Opinion
(SC 15764)
Argued February 19, 1998
Officially released March 24, 1998
PROCEDURAL HISTORY
Action in two counts for, inter alia, an injunction prohibiting the defendants from violating a restrictive covenant in the deed to certain of their real property, and for other relief, brought to the Superior Court in the judicial district of Stamford-Norwalk, where the court, Nadeau, J., granted the defendants' motion for summary judgment as to the first count of the complaint; thereafter, the defendants filed a special defense and counterclaim to the remaining count of the complaint; subsequently, the parties filed a stipulation in which the plaintiff agreed to withdraw the remaining count of her complaint, the defendants agreed to withdraw their counterclaim, and the parties agreed that the summary judgment granted as to the first count constituted a final, appealable judgment; thereafter, the court, Karazin, J., rendered judgment for the defendants in accordance with the stipulation, and the plaintiff appealed to the Appellate Court, Spear, Hennessy and Stoughton, Js., which reversed the trial court's judgment and remanded the case with direction to deny the defendants' motion for summary judgment and for further proceedings, and the defendants, on the granting of certification, appealed to this court, which granted the plaintiff's motion to substitute Marta Weeks, as executrix of the estate of the plaintiff Anne S. Weeks, as the plaintiff. Appeal dismissed.

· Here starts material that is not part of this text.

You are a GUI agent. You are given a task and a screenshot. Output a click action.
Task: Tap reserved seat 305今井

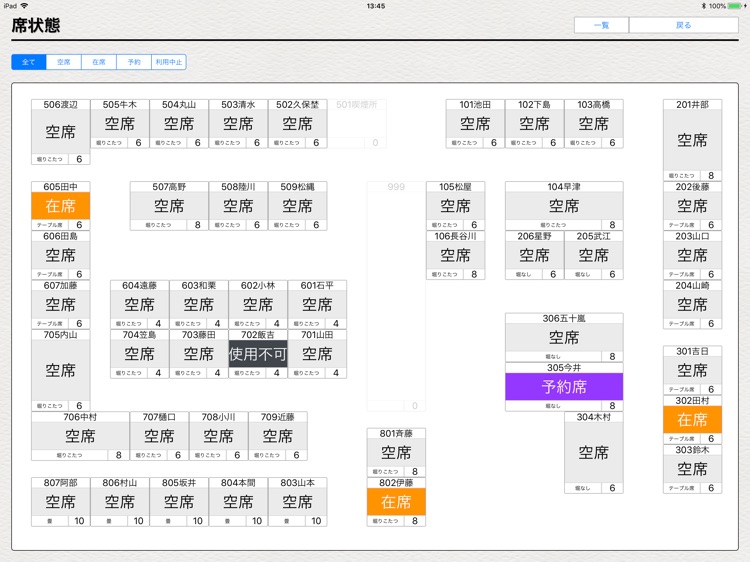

Howard C. Kaplan, for the appellants (defendants).
Douglas R. Steinmetz, with whom was Christopher J. McCaffrey, for the appellee (plaintiff).
OPINION
After examining the record on appeal and considering the briefs and oral arguments of the parties, we have determined that the appeal in this case should be dismissed on the ground that certification was improvidently granted.
We granted the defendants' petition for certification to appeal from the judgment of the Appellate Court; Weeks v. Kramer, 45 Conn. App. 319, 696 A.2d 361 (1997); limited to the following issue: "Did the Appellate Court properly reverse the judgment of the trial court holding that the plaintiff could not enforce the restrictive covenant that had been created by the parties' predecessor in title, Hudson Nut Products, Inc., and finding that it did not run with the land?" Weeks v. Kramer, 243 Conn. 917, 701 A.2d 339 (1997).